Кабинет в самом деле озадачил меня, и я готов признать его кабинетом редкостей, художества, ремесл и промыслов -- словом, чем угодно. Гуськам и кронштейнам со статуйками лучшей работы не было конца, книгам, картинам и счету нет, а куда ни обратишься, на что ни взглянешь -- все привлекает внимание то блеском, то вкусом, то странностью, то удобством и уютностью…
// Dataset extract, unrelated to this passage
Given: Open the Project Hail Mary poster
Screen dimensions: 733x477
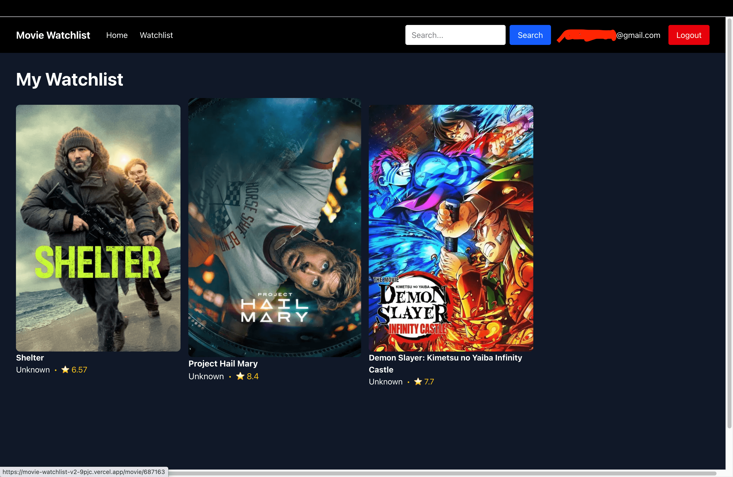Looking at the screenshot, I should [x=274, y=227].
Я стоял и изумлялся, между тем как хозяин занимал меня очень приятно, без умолку. Признаюсь, я слушал только краем уха. Я думал тогда про себя: "Если б я был в таком положении, в каком находился хозяин за несколько месяцев, что бы я стал делать? Если б, то есть, я задолжал во все лавочки, лавки, магазины, лабазы, подвалы, винные погреба, портерные, ликерные и штофные, всем сапожникам, портным, обойщикам, столярам, даже полотерам, задолжал десятки тысяч, то есть гораздо более, чем у меня, вероятно, во всю остальную жизнь мою будет в руках наличными… Если б, сверх того, я забрал у всех добрых приятелей, у кого сто, у кого тысячу, у кого, наконец, пять или десять рублей, да у ростовщиков, курьеров, вольноотпущенных, крещеных жидов и армян по двадцати и двадцати пяти со ста, также десятки тысяч, если б к этому со всех сторон поступали на меня взыскания, полиция ходила описывать и опечатывать гуськи, картины и кронштейны мои, отчаянные заимодавцы, скрежеща зубами, гонялись за мною с палками… а хозяин выживал бы меня чрез полицию на улицу, и мне потому только осталась бы для преклонения главы от непогоды моя бывшая передняя, что полиция же обязала хозяина дома подпиской хранить вошедшие в опись вещи мои, запечатав, впрочем, все комнаты, между тем, как я же был обязан подпиской отвечать за целость печатей… спрашиваю: "Что бы я стал делать в таком положении?.." Холод пробежал по мне от головы до пяток и встряхнул все мои члены… Люди находят один только выход из этой пропасти -- пулю в лоб!.. Я опять, снова очнувшись, оглянулся вокруг и не мог не сознаться внутренно, что фокусник умнее нас: он перешел из описанного мною положения непосредственно в настоящее… Каким образом? Это его тайна.